■ **Kaynak metin**

Yine, sunumun içerisinde 4'üncü sayfada şunu söylediniz: "Finansman kaynağı gerekiyor evin altyapısı içerisinde." Öte yandan varlık fonlarının tanım olarak kendi finansman kaynağını yatırım yapan yapılar olduğu tarif edildi. E niye tekrar finansman ihtiyacı doğuyor? Varsa bir varlık ve bununla yatırım yapılacaksa mesele finansman kaynağının ötesinde bir mesele olmalı.

Bir alt soru da: İnsan kaynağı ve yetenek havuzu konmuş aynı sunumun içerisine. Dediniz ki: "Doğru insan kaynağına ulaşırsak başarıya ulaşacağız." Aranan insan kaynağının ne olduğunu doğrusu duymak isterim.

Yine bir temel soru: Girişimci ve risk sermayesi değiliz dediniz, oysa oldukça riskli bir yatırıma kaynak aktardınız. O derece riskli ki özel sektörden kaynak bulamıyor. Biraz önce Ağaoğlu özelinde söylendi ama büyük inşaat şirketlerini kurtarmak üzere parayı kullandınız. Öte yandan aynı zamanda şunu yapmışsınız, 2017 yılında bir alt fon kurmuştunuz, KOBİ Alt Fonu. Bu alt fon, öyle gözüküyor ki Ticaret Sicili Gazetesi'nden öğrendiğimize göre yaklaşık bir ay önce kapatılmış, onun yerine ismi İstanbul Finans Merkezi Alt Fonu hâline getirilmiş. KOBİ'ler yerine başkalarının yatırım yapmadığı batık bir projeye yatırım yapma tercihinizin Türkiye'nin sosyal ve kamusal faydasına nasıl yarayacağını doğrusu bilmek istiyorum. KOBİ'leri desteklememe tercihi bir devlet politikasına mı dönüştü?

Bir de Rusya'yla yapılmış olan ortaklığa dair somut bir teknik sorum var. Katkı eşit verilecek, yatırımlar eşit yapılacak, nasıl bir katma değer bekleniyor bu ortaklıktan ve buna benzer ortaklıklardan. Bir de endişe paylaşmak istiyorum. Sonuçta bizim Varlık Fonumuzu tarif ederken Türkiye açısından stratejik yatırımları önceleyecek bir yapı diye tarif ettik, başka bir ülkenin yatırım fonunun da kendi stratejik öncelikleri üzerinden yatırımları tercih edeceği açık. Bu iki ülkenin yatırımlarının stratejik tercihleri bugün belki ortaklaşmış olabilir. Öyle görüyoruz buradaki ortaklıktan ama bir gün ortaklaşmadığı koşullarda bu yatırım ortaklığının nasıl şekillenmesini öngörüyoruz?

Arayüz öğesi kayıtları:
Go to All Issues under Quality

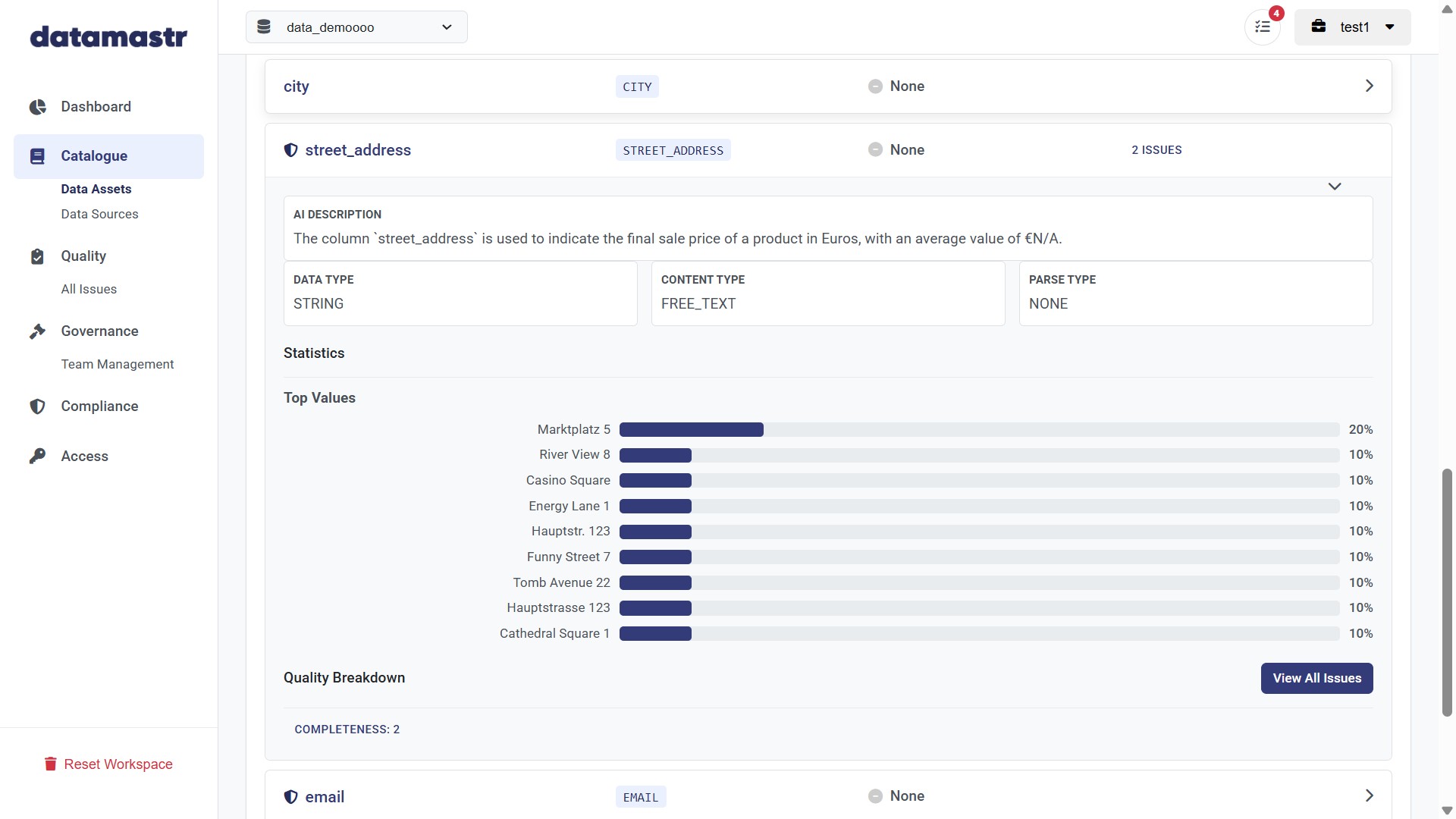coord(89,290)
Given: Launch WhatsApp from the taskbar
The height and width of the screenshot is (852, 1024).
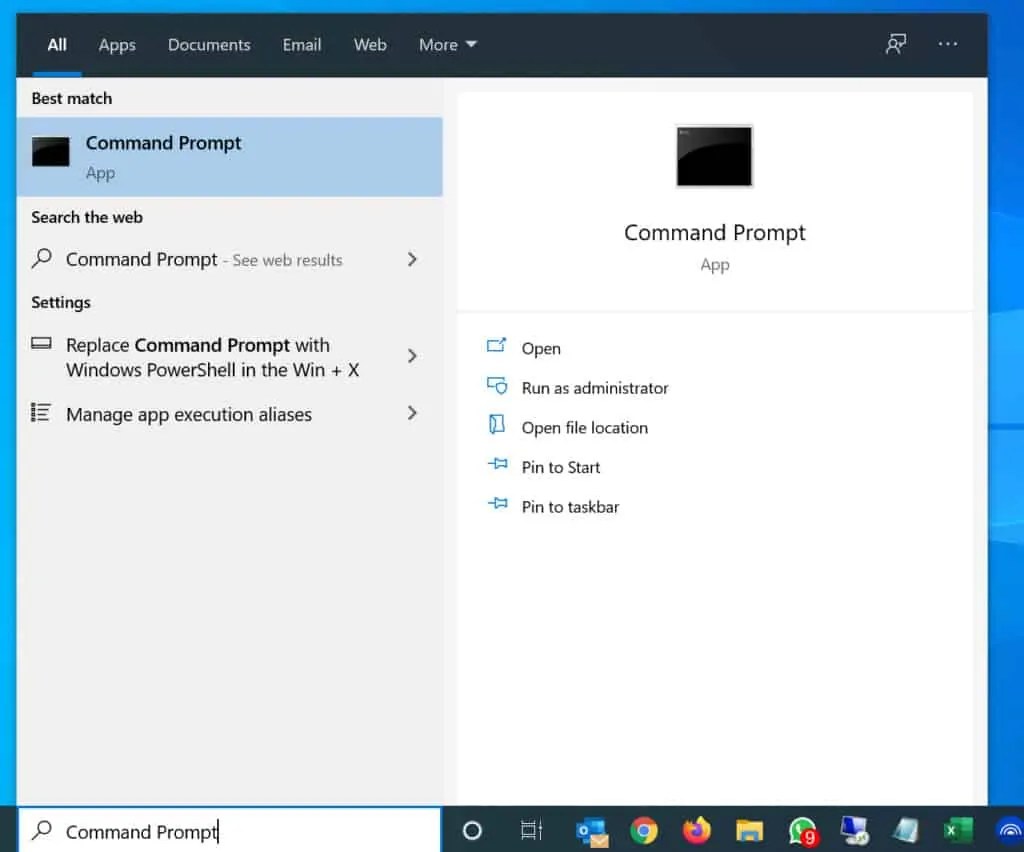Looking at the screenshot, I should point(802,830).
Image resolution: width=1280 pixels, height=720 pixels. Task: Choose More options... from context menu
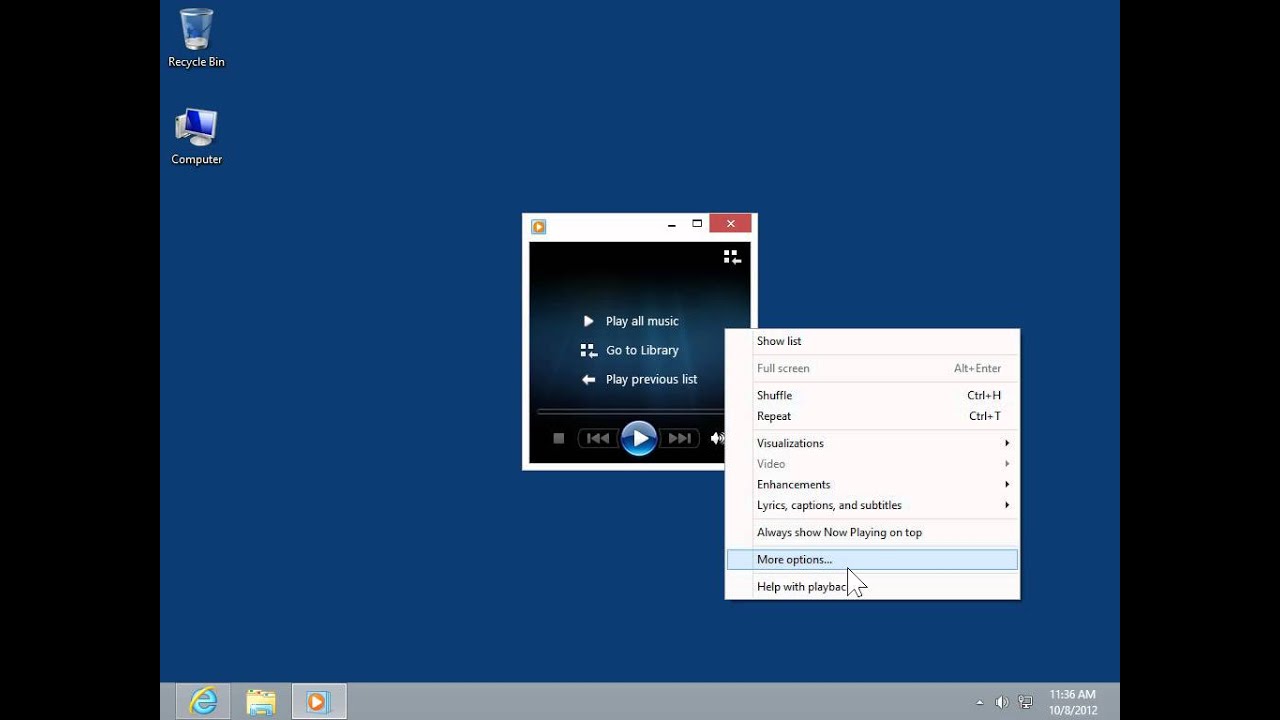click(x=794, y=560)
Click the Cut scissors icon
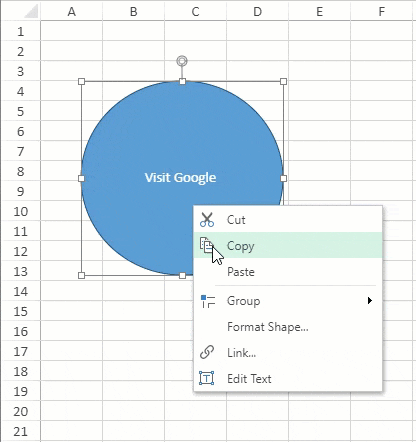The image size is (416, 442). (x=207, y=220)
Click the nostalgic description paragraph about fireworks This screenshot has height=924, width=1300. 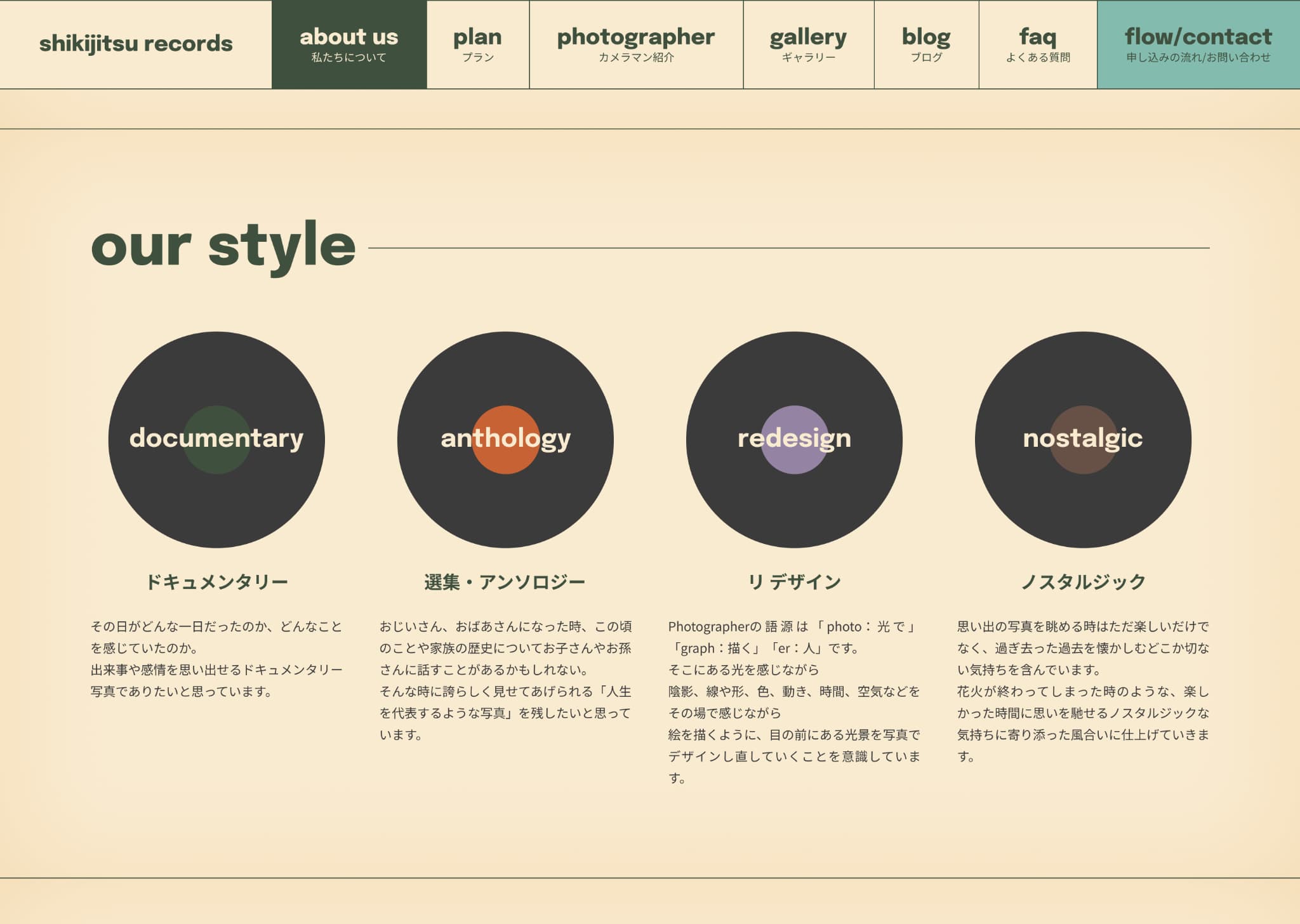[1083, 691]
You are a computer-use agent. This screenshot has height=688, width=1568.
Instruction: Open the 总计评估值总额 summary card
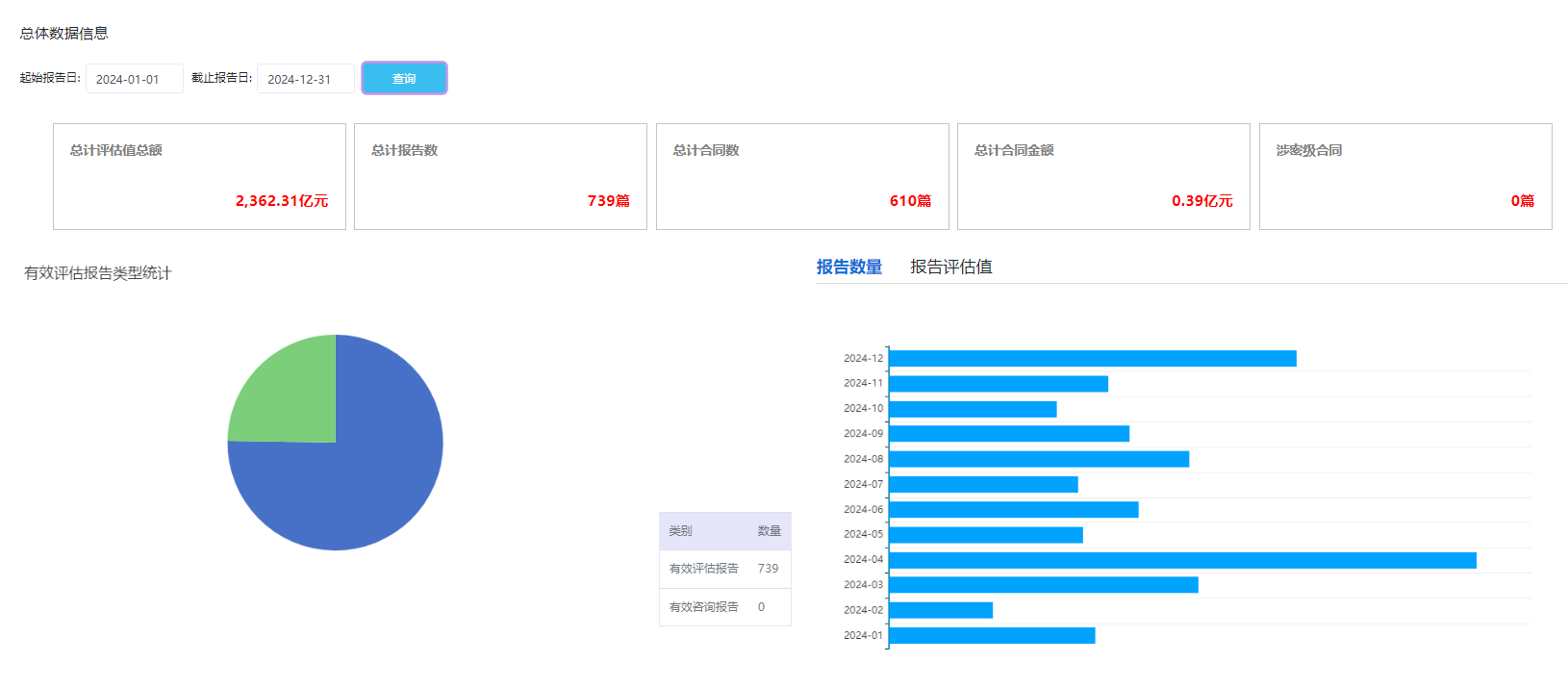click(199, 176)
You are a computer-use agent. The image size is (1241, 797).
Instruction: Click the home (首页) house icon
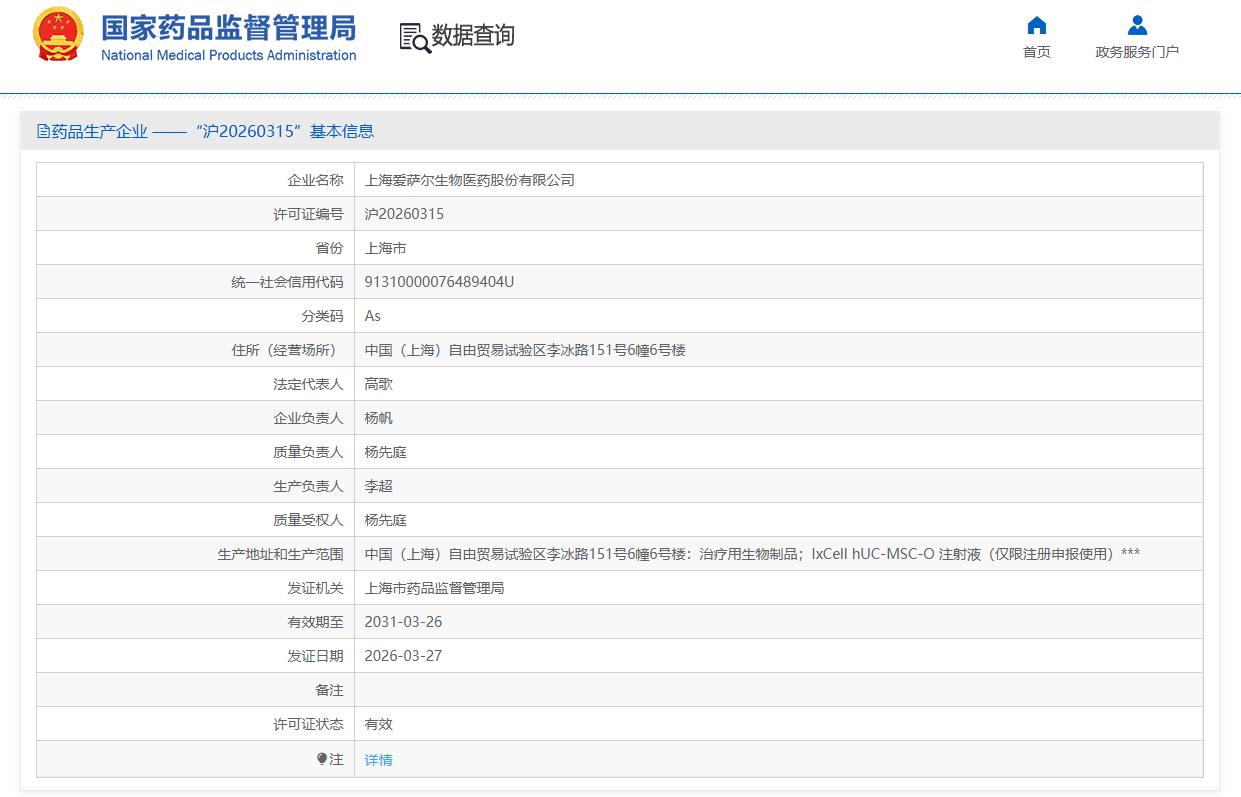coord(1037,25)
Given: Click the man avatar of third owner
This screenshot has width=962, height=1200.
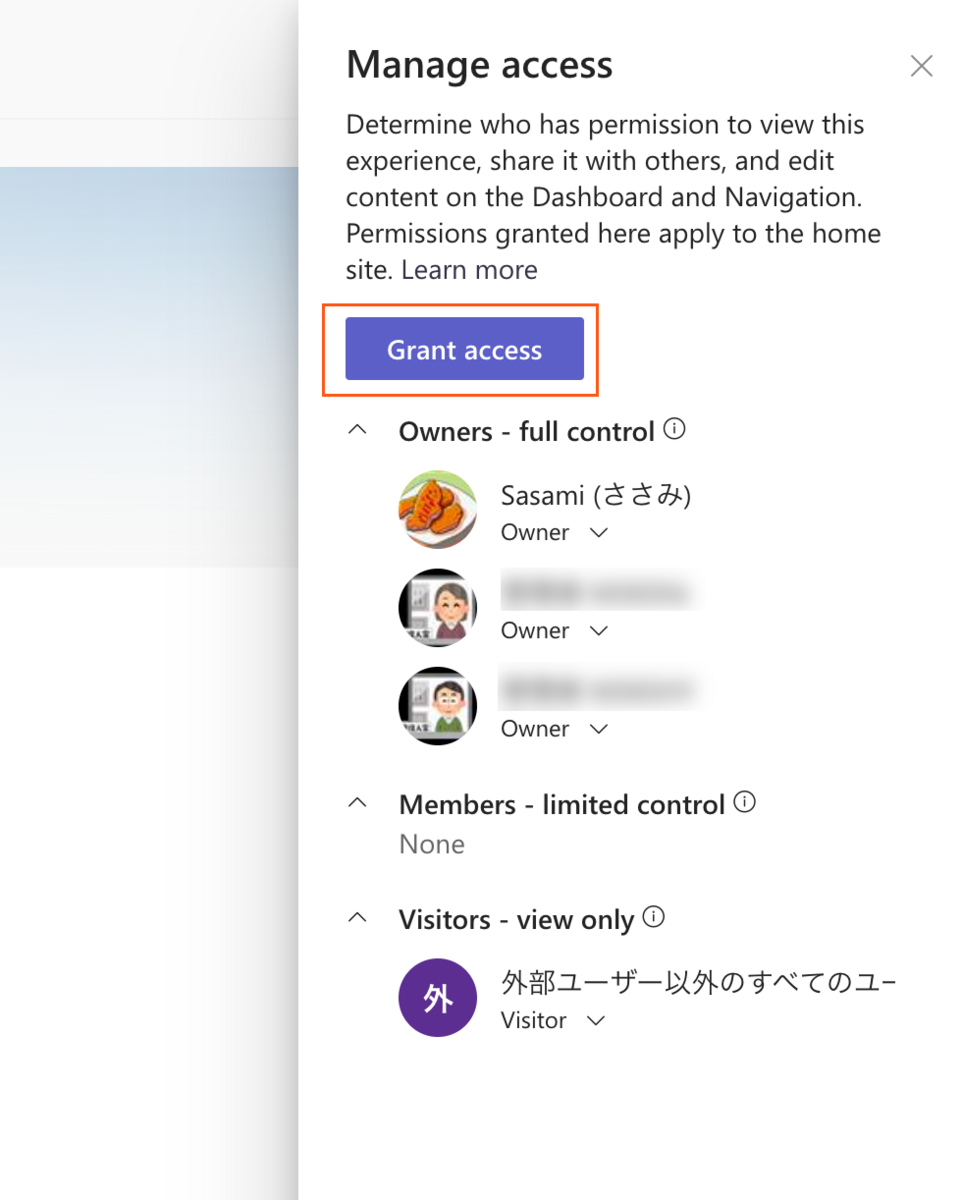Looking at the screenshot, I should [437, 705].
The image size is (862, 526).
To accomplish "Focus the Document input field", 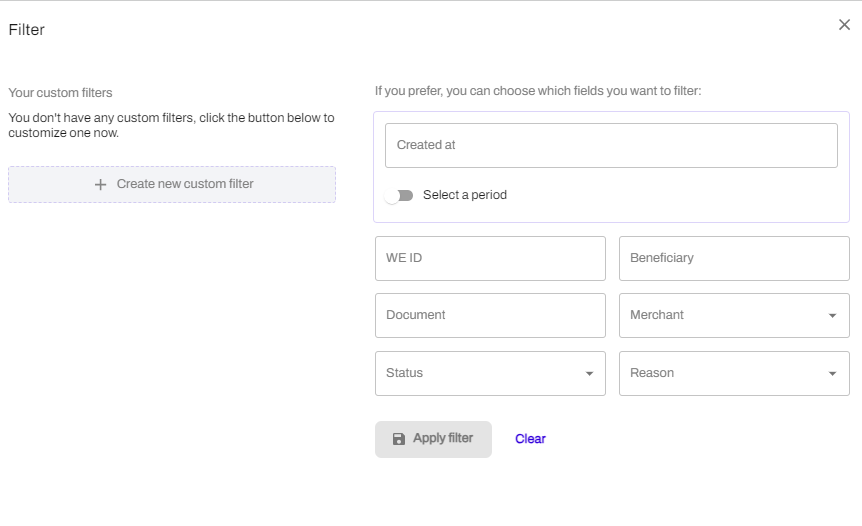I will pos(490,315).
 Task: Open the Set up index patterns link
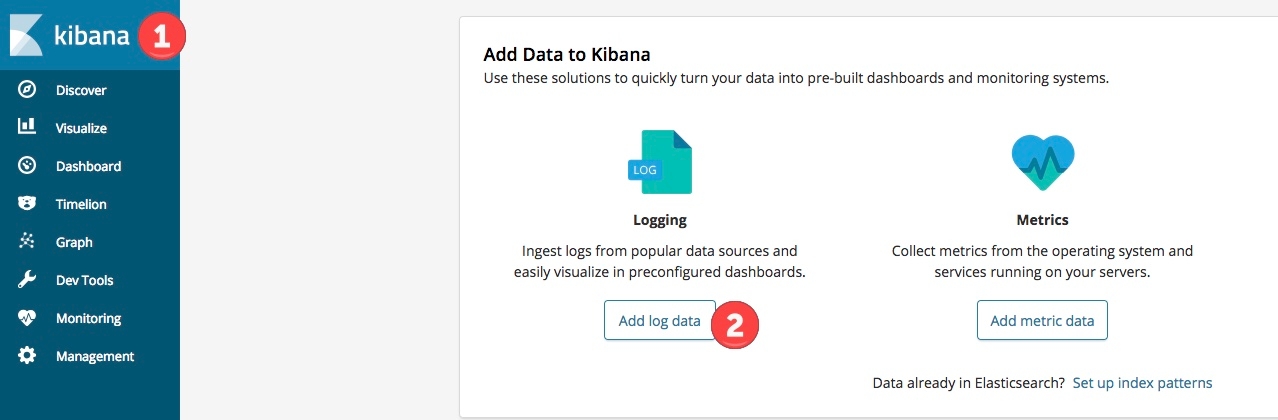pyautogui.click(x=1142, y=383)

■ **Yapılacak görevler**
**a)** Kayıtlarda "Instruction" dizesini içeren satırları sayın ve yalnızca bu sayıyı yazın; büyük-küçük harf farkı dikkate alınır.
**b)** Varlık Fonu'na yöneltilen soruların yer aldığı metni kaldığı yerden sürdürün.
Metin ile kayıtlar birbirinden farklı kaynaklardan alınmıştır.

■ **Görev çıktıları**
**a)** 2

**b)**
Bitirmek üzereyim Başkanım, çok teşekkür ediyorum süre verdiğiniz için. Ama konuyu önemsiyorum, onun için başından beri burada kaldım.

Son soru da şu: Dediniz ki Hazine ve bankalarla farklı bir havuzdan borçlanıyoruz fakat finans piyasasına baktığınız zaman havuzlar borç almak isteyen kurumların niteliğinden ziyade borç almak isteyen kurumların ortaya koydukları projenin riskine dair, vadesine dair, içeriğine dair bir değerlendirme üzerinden esasında piyasayı ayrıştırırlar. Yani akılda olan eğer -sizin belki de kullanacağınız bir cümleyle söyleyeyim- "market segmentation" ise burada piyasayı ayrı havuzlara ayırıyor olan şey vadesinin niteliği ve vadeyle birlikte risk doğasının niteliğidir. Türkiye Varlık Fonu, eğer sizin iddia ettiğiniz gibi bir varlık fonu havuzu içerisinden borç alıyorsa o zaman sorum şu: Türkiye gibi borç alıyor olan kaç tane varlık fonu var; varlık fonları normalde bu işin karşı tarafında borcu verip yani finansal yatırım yapan aktörler değil midir? Türkiye'nin bu piyasadaki rekabet ettiği ortamı bize tarif etmenizi rica ediyorum.

Bir de hakikaten böyle bir havuz olmadığı gerçeğinin altını çizme ihtiyacı duyuyorum. Burada başka finans sektörü bilen, konuya hâkim arkadaşlarımız da vardır. Doğru bir yönlendirme olmayacağının altını çizmek isterim.

Teşekkür ederim.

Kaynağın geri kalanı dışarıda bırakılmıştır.